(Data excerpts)
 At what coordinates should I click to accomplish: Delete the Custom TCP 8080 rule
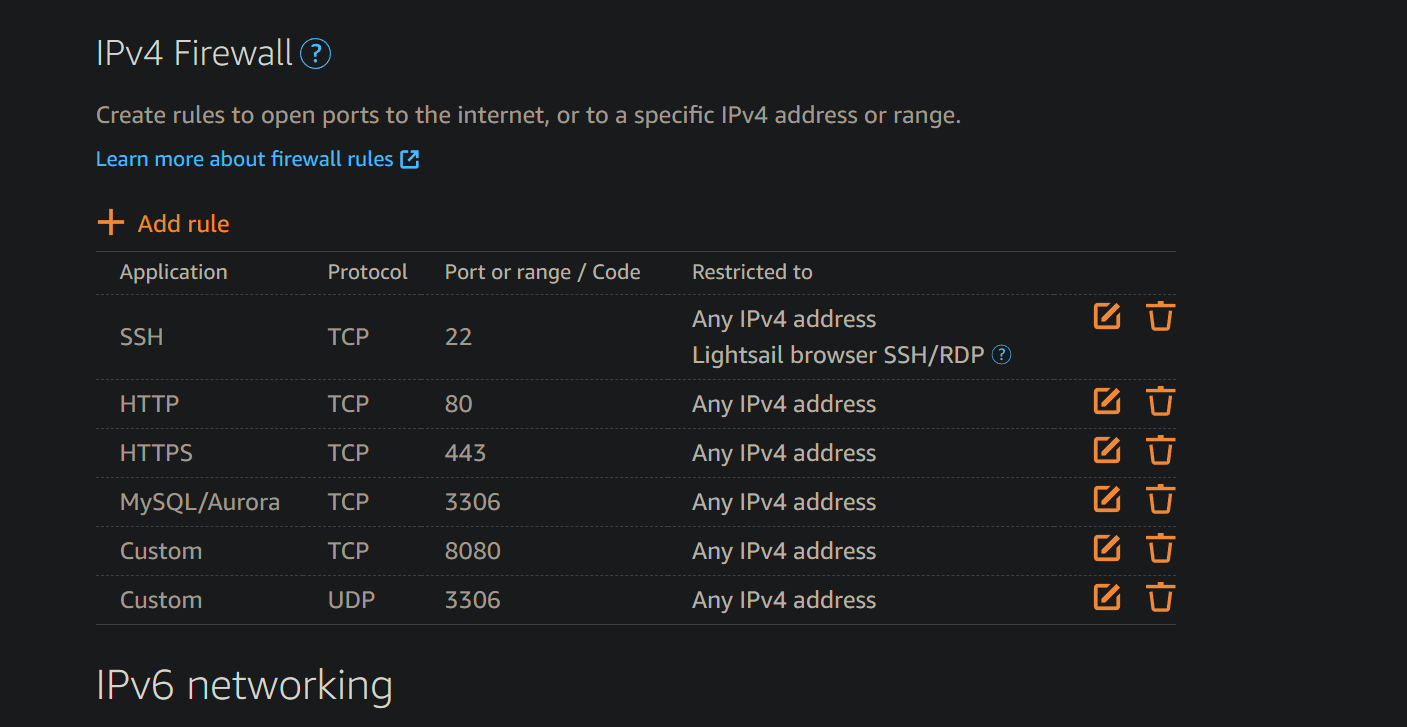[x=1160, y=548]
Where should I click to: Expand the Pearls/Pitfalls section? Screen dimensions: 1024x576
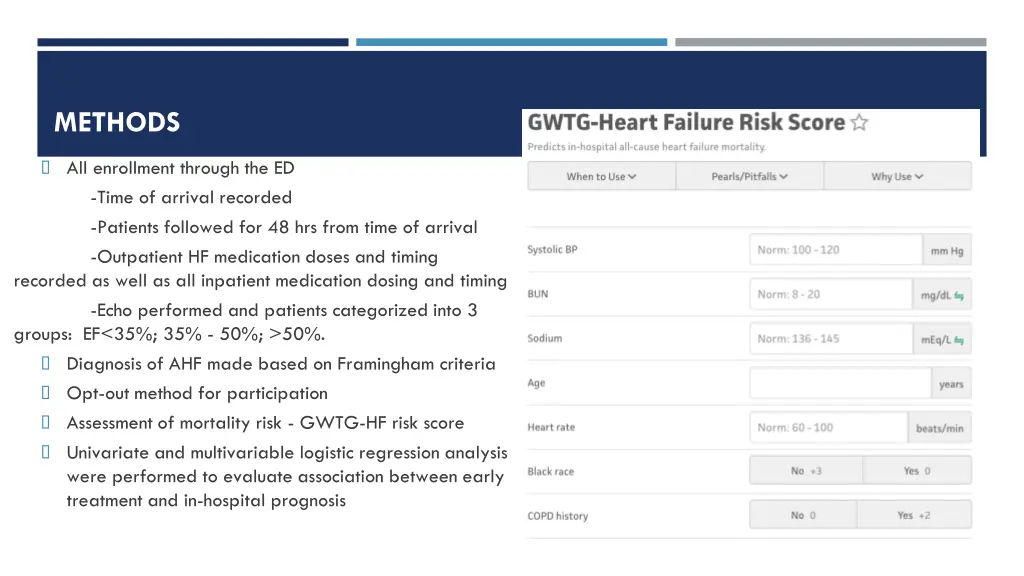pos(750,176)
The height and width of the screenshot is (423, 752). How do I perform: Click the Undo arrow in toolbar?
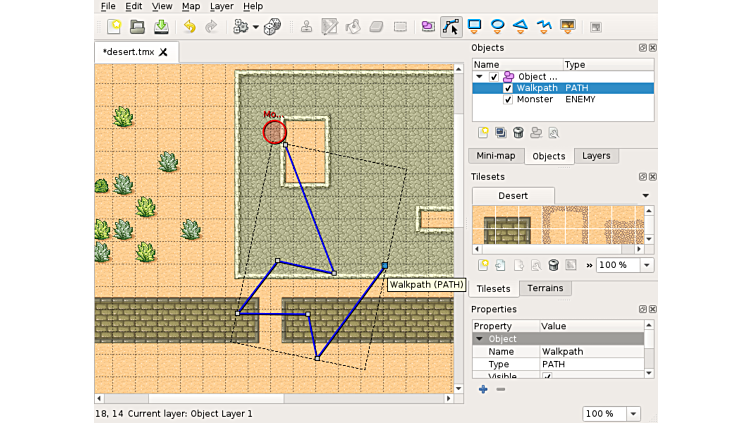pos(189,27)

* HOW TO COMPLETE THIS TASK: Can you retype every record above exactly, leaving out the pictures?

* REPLY TO THE TASK:
 At what coordinates should I click to accomplish: Delete the Custom TCP 8080 rule
[x=1160, y=548]
Where should I click to: Expand the Pearls/Pitfalls section? Screen dimensions: 1024x576
pos(750,176)
The height and width of the screenshot is (423, 752). How do I perform: Click the Undo arrow in toolbar?
pos(189,27)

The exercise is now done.